Мучительное, страшное зрелище представилось мне: я отдёрнул завесу с испорченности человека. В моих устах это слово свободно по крайней мере от одного подозрения: будто бы оно заключает в себе моральное обвинение. Слово это – я желал бы подчеркнуть это ещё раз – лишено морального смысла, и притом в такой степени, что испорченность эта как раз ощущается мною сильнее всего именно там, где до сих пор наиболее сознательно стремились к «добродетели», к «божественности». Я понимаю испорченность, как об этом можно уже догадаться, в смысле decadence [11]: я утверждаю, что все ценности, к которым в настоящее время человечество стремится, как к наивысшим, – суть ценности decadence.

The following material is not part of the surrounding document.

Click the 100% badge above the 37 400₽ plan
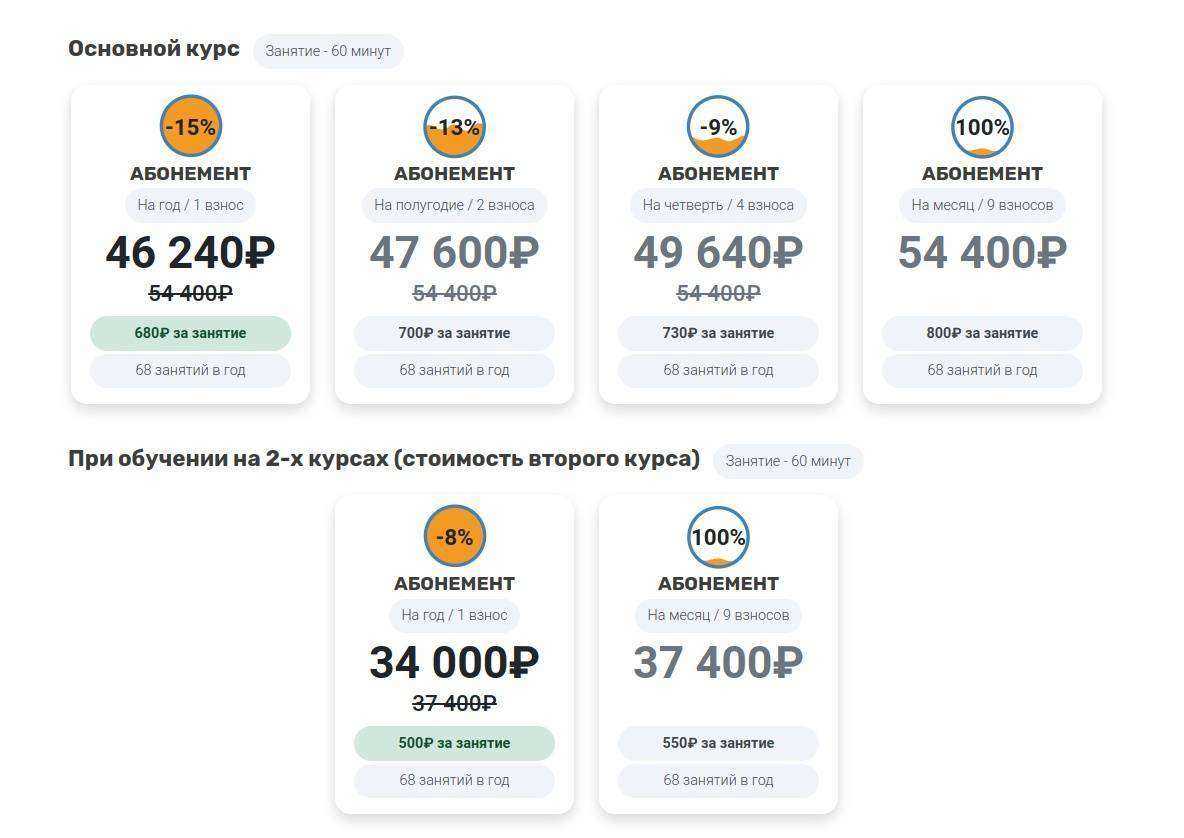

Я называю животное – род, индивидуум – испорченным, когда оно теряет свои инстинкты, когда оно выбирает, когда оно предпочитает то, что ему вредно. История «высоких чувств», «идеалов человечества» – может быть, именно мне нужно ею заняться – была бы почти только выяснением того, почему человек так испорчен. Сама жизнь ценится мною, как инстинкт роста, устойчивости, накопления сил, власти: где недостаёт воли к власти, там упадок [12]. Я утверждаю, что всем высшим ценностям человечества недостаёт этой воли, что под самыми святыми именами господствуют ценности упадка, нигилистические ценности.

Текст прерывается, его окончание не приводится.